Aurora, based in Boulder, Colorado, first gained notoriety in 2005 when The Cornucopia Institute, a farm policy research group that acts as an organic industry watchdog, filed a formal legal complaint with the USDA alleging that it was producing its milk on giant feedlots, confining as many as 4,400 milk cows, instead of grazing their cattle, as federal organic standards require.
Cornucopia's first complaint was summarily dismissed by Bush administration political appointees at the USDA. A second complaint was eventually adjudicated by federal regulators finding that not only had Aurora "willfully" violated regulations requiring pasture for their animals but it also used non-organic subcontractors and illegally brought conventional cows into their organic operations.
"Even after the USDA found that Aurora had 'willfully' violated 14 tenets of the organic standards this company, with over $100 million in revenue, was allowed to continue in operation, without a cent of fines," said Mark A. Kastel, Senior Farm Policy Analyst at the Wisconsin-based Cornucopia Institute.
Because of the multitude of problems found at Aurora, one of the violations documented by the USDA was selling milk that did not meet the federal organic standards.
The class action lawsuit, originally consolidated in the St. Louis federal district court, was brought on behalf of consumers in more than 30 states who felt defrauded after purchasing private-label, or store brand, organic milk at a number of retailers that Aurora specialized in serving, including Walmart, Costco, Target, Safeway and other large grocery chains.
"This settlement proves our contention that there is a higher authority enforcing the organic standards in this country than the USDA," added Kastel, “and that's the organic consumer."
After the USDA sent a proposed letter of revocation to Aurora, in 2007, they retained William J. Friedman, of the powerful Washington law firm of Covington and Burling, to represent them in the matter. Friedman brokered a deal with Bush administration officials at the USDA to allow Aurora to operate under a one-year probation and make a number of changes to their operations. The number of milk cows at their Platteville, Colorado facility, as one condition, was reduced from approximately 4,400 to 800. This herd size could be legally managed on available pasture.

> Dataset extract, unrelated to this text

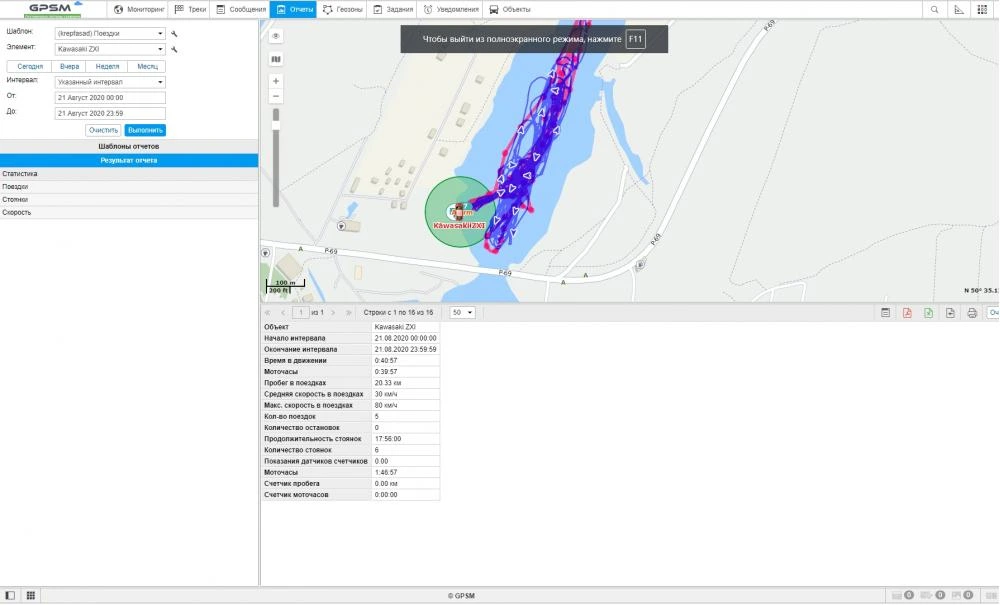Toggle the map layers control
1000x605 pixels.
tap(275, 60)
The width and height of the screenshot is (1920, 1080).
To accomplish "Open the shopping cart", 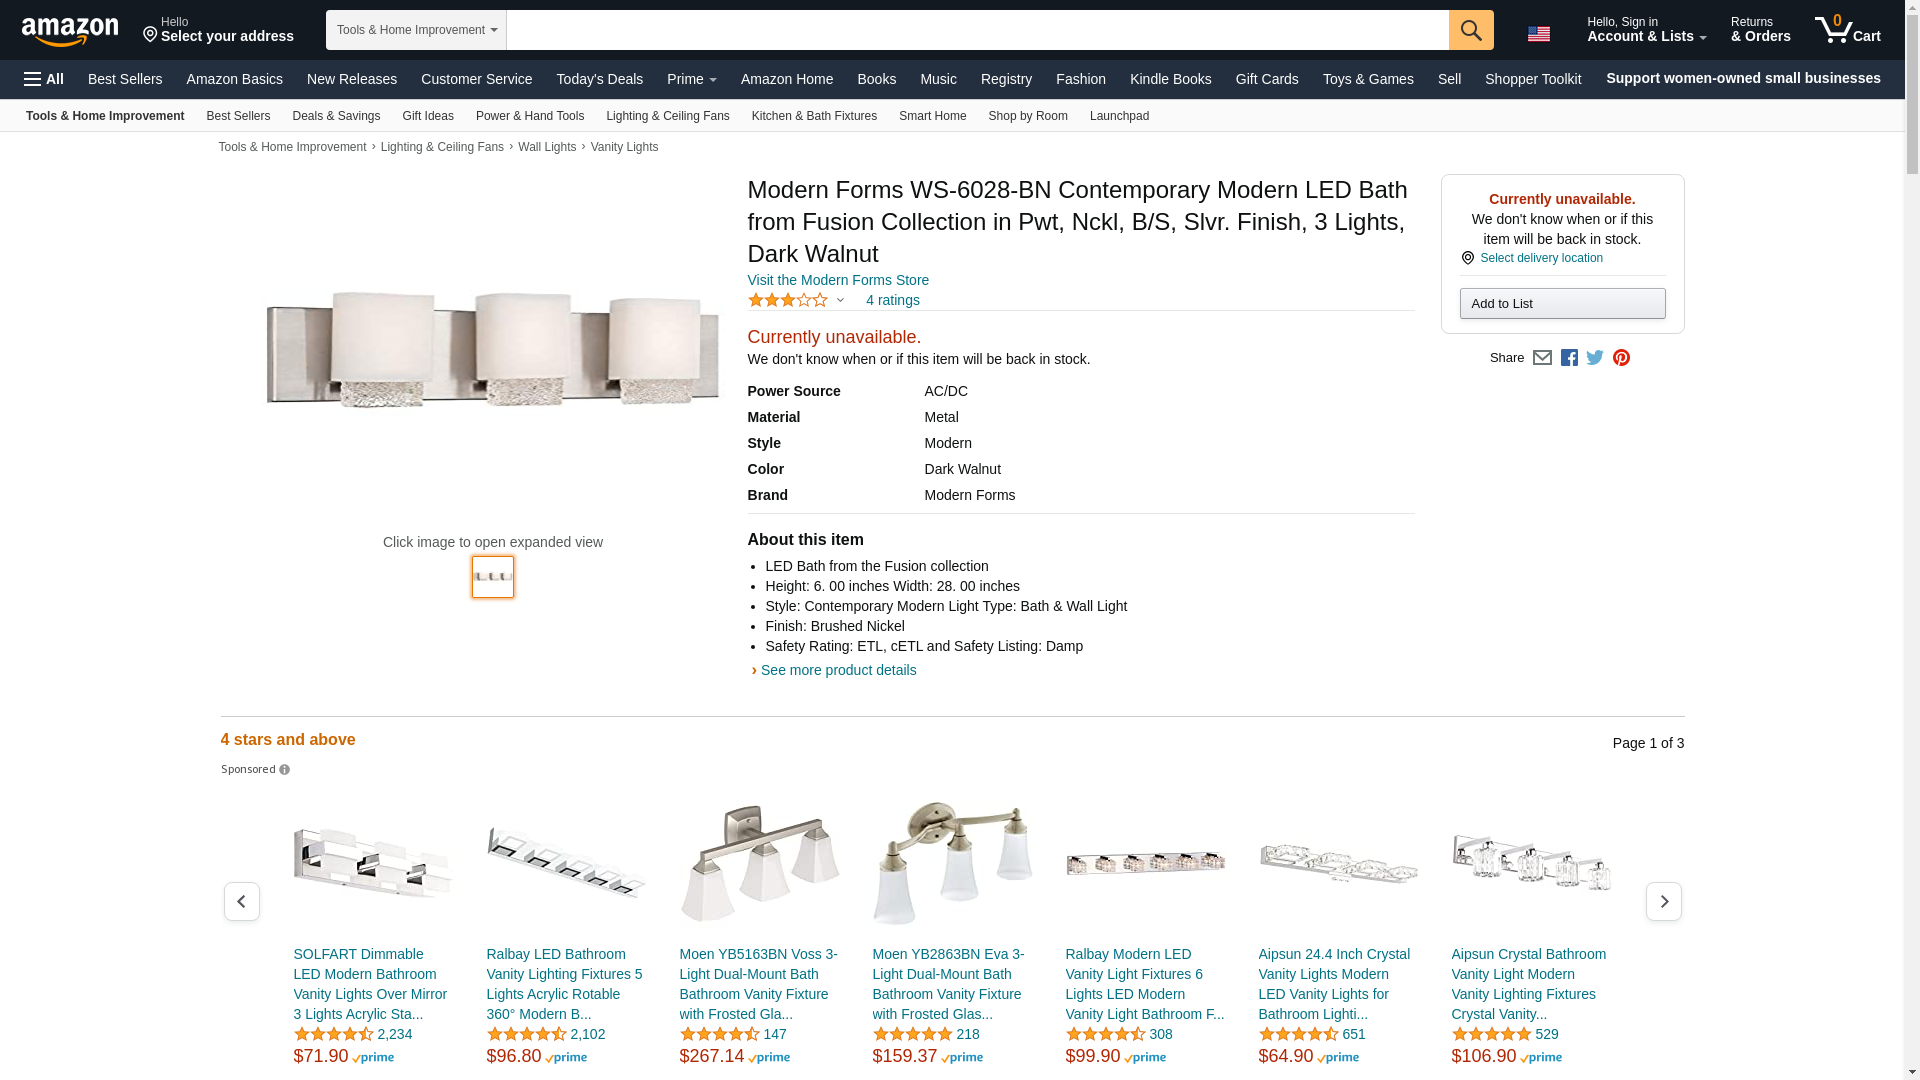I will point(1848,30).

"Congress gave the USDA the authority to fine scofflaws, in matters like the Aurora scandal, millions of dollars, and yank their organic certificate, effectively banning them from commerce, but they chose to side with the millionaires and investors operating Aurora rather than the thousands of family-scale dairy farmers that they had competitively injured," said Tony Azevedo, President of the Western Organic Dairy Producers Alliance.
Aurora, and other giant factory farm operators, including the dairy giant Dean Foods, which owns the Horizon label, are accused of bringing so much organic milk into the marketplace that they have suppressed pricing for family-scale organic dairy producers forcing some out of business.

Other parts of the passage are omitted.